On Saturday, 1 June 2013 at 21:02:44 UTC, Jonathan M Davis wrote:
> On Saturday, June 01, 2013 21:59:18 monarch_dodra wrote:
>> The way I understood it, @safe defines a list of things that 
>> are
>> or aren't legal inside the implementation of a function. It 
>> also
>> changes the scheme of bounds checking, in release code.
>> 
>> What bothers me though, is that from an interface point of 
>> view,
>> it doesn't really mean anything (or at least, I haven't really
>> understood anything).
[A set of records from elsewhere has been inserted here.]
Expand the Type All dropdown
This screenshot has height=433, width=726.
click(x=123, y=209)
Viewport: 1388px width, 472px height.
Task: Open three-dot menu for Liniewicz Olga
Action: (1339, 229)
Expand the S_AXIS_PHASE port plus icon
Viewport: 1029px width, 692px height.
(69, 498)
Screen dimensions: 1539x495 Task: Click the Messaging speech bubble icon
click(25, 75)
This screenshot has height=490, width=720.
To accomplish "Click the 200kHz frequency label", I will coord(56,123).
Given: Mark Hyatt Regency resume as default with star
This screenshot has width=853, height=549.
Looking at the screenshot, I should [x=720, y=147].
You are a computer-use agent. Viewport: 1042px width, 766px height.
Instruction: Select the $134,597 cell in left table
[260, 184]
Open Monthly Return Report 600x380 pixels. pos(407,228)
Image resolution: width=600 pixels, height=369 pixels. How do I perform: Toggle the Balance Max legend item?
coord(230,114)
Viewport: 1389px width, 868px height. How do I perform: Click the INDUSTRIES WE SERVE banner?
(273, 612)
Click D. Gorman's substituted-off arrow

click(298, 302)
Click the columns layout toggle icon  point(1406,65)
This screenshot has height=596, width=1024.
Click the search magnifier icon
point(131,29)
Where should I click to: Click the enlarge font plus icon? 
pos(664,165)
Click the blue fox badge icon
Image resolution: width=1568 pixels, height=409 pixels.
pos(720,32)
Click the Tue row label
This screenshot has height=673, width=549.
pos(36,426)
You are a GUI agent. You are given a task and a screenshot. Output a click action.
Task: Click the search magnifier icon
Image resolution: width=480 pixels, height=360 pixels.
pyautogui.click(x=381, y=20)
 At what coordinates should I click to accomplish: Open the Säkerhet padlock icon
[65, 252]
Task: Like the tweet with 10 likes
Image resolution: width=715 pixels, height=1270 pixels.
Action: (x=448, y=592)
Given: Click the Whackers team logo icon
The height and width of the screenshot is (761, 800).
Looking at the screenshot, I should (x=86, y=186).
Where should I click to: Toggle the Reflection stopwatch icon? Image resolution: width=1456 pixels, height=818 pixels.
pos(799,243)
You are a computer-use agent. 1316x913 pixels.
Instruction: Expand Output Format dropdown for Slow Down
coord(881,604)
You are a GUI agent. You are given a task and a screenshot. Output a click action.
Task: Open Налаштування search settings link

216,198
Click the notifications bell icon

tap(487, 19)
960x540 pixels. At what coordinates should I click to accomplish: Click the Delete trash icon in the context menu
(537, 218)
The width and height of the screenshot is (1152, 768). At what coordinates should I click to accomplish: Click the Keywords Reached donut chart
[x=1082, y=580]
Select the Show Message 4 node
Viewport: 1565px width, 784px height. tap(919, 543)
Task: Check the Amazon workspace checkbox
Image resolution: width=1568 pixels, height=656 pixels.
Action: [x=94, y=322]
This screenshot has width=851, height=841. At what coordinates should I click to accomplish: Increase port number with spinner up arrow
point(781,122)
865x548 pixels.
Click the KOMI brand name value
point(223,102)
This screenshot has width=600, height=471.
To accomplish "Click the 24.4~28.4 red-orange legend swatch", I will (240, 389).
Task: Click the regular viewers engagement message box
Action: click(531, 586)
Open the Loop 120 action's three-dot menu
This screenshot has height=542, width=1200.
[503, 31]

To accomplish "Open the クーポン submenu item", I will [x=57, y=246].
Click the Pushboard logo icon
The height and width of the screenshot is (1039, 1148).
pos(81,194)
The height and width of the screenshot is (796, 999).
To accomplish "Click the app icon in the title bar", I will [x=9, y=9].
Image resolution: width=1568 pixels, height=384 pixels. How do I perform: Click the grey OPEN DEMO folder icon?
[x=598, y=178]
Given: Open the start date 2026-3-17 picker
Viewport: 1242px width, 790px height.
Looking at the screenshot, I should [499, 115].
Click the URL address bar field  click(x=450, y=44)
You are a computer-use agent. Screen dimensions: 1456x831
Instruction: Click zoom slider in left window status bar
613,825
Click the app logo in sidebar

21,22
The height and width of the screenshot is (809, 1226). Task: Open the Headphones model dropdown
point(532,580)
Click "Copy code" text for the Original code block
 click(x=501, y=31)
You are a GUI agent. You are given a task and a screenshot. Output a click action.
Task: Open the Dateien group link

AFAIK: if I call something "@safe", 
>> chances
>> of a core dump are relatively "lower", but they can still 
>> happen:
>> * A function that accepts a pointer as an argument can be 
>> marked
>> safe, so all bets are off there, no, since the pointer can be
>> dereferenced?
>> * Member functions for structs that have pointers, too, can be
>> marked safe...
>> 
>> Or does it only mean "if you give me valid pointers, I can't 
>> core
>> dump*"?
>> (*ignoring current flaws, such as escaping slices from static
>> arrays)
>> 
>> The main reason about this question is that now I'm confused
>> about @trusted: what are the conditions a developer needs to 
>> take
>> into account before marking a function "@trusted" ?
>> 
>> Ditto for member functions, when they operate on pointer 
>> members.
>> Can those be @safe?
>> 
>> Yeah, overall, I'm confused as to what "@safe" means from an
>> interface point of view :(
>
> @safe is for memory safety, meaning that @safe code cannot 
> corrupt memory. You
> can get segfaults due to null pointers and the like, but you 
> can't have code
> which writes passed the end of a buffer, or which uses a freed 
> memory, or does
> anything else which involves writing or reading from memory 
> which variables
> aren't supposed to have access to.
>
> Assuming that there are no bugs in @safe, the one thing that 
> can invalidate it
> is @trusted. With @trusted code, it is the _programmer_ who is 
> then
> guaranteeing that the code is actually @safe. The code is doing 
> something
> which is potentially not safe (and therefore is considered 
> @system by the
> compiler) but which _could_ be safe if the code is correct, and 
> if the
> programmer is marking the code as @trusted, they are then 
> telling the compiler
> that they've verified that the code isn't doing anything which 
> could corrupt
> memory. As long as the programmer doesn't screw that up, then 
> any @safe code
> calling that @trusted function is indeed @safe, but if the 
> programmer screwed
> it up, then you could still get memory corruption. However, 
> here's really no
> way to get around that problem with a systems language, since 
> most code needs
> to eventually call something that's @system (e.g. all I/O needs 
> @system stuff
> internally). But by limiting how much code is @system or 
> @trusted, most code
> is @safe with a minimal amount of code having to have been 
> verified by an
> appropriately competent programmer as being @trusted.
>
> - Jonathan M Davis

OK. But by that standard, can't (mostly) anything be trusted? 
What about something that writes garbage, to a memory location it 
was *asked* to write to? Or if wrong usage of the function can 
lead to an inconsistence memory state, but without "out of bounds 
accesses"?

For instance: "emplace!T(T* p)": This function takes the address 
of a T, and writes T.init over it. It does a memcopy, so it can't 
be @safe, but I can 100% guarantee I'm not doing anything wrong, 
so I'm marking it as @trusted. This should be fine, right? Or is 
raw memory copying alway unsafe?

Now, technically, emplace can't be called in @safe code, since it 
requires a pointer to begin with.

But still, if I were to give emplace an "already constructed 
object", it will happily clobber that object for me, leaking the 
destructor, and possibly putting the program in an invalid memory 
state.

Now, it was *my* fault for calling emplace with an already built 
object, but it was the (@trusted) emplace that clobbered-it.

--------
Long story short, I'm having trouble drawing the line between 
system and trusted functions, especially in regards to these low 
level operations. The same question also works for, say "move" or 
"uninitializedArray": both 100% guarantee bounded memory access, 
but both can leave you with garbage in your memory...